Archosauromorph extinctions during the Triassic–Jurassic mass extinction event were not randomly distributed across the phylogeny, and therefore it is likely that clade‐level selection played a role in discriminating survivors and victims (Raup et al. 1973; Raup 1981). The results here show little evidence of a correlation between body size and extinction in Archosauromorpha during this mass extinction, supporting previous work that suggested no role of body size in archosauromorph subclade extinction across the Triassic–Jurassic boundary (Turner & Nesbitt 2013). In fact, our analyses indicate that there is no link between any studied ecological trait and extinction vulnerability for these taxa at this time. The aetosaurs, phytosaurs and rauisuchians, all of which became extinct, were ecologically diverse at the time (Stubbs et al. 2013), but so too were the clades that survived the mass extinction; particularly the dinosaurs, amongst which a great variety of body sizes and ecological traits can be seen (Brusatte et al. 2008). The only archosauromorph trait considered here that was largely lost across the mass extinction event was a semi‐aquatic lifestyle, which was most commonly associated with the Phytosauria (Stocker & Butler 2013).
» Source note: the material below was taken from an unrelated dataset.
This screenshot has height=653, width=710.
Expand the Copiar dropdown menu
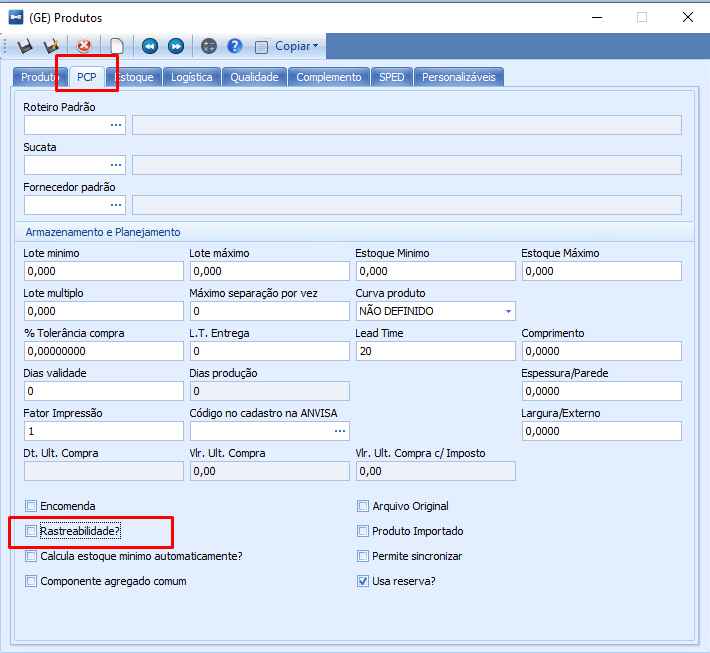297,46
Archosauromorph extinctions during the Norian and Rhaetian were phylogenetically clustered, and thus loss of lineages was not random with respect to phylogeny (Raup 1981; McKinney 1997). These patterns are evidenced in all time bins except the Hettangian and Rhaetian–Hettangian, in which there was insufficient evidence to support either phylogenetic clustering or a random distribution of extinctions across the phylogeny. This may relate to the fact that the Hettangian lasted only 2 myr (Cohen et al. 2015) and only a small number of lineages were included, just 15–17 for the Hettangian and 25–27 for the Rhaetian–Hettangian (Table 3). Phylo‐D tests are considered reliable only when applied to datasets with a minimum of 50 species (Fritz & Purvis 2010). However, these results may instead reflect a difference in evolutionary dynamics between the extinctions of the late Norian and Rhaetian, which are generally attributed to the Triassic–Jurassic mass extinction event, and the extinctions of the Hettangian, which may instead reflect the demise of disaster taxa during the subsequent period of biotic recovery (Preto et al. 2010).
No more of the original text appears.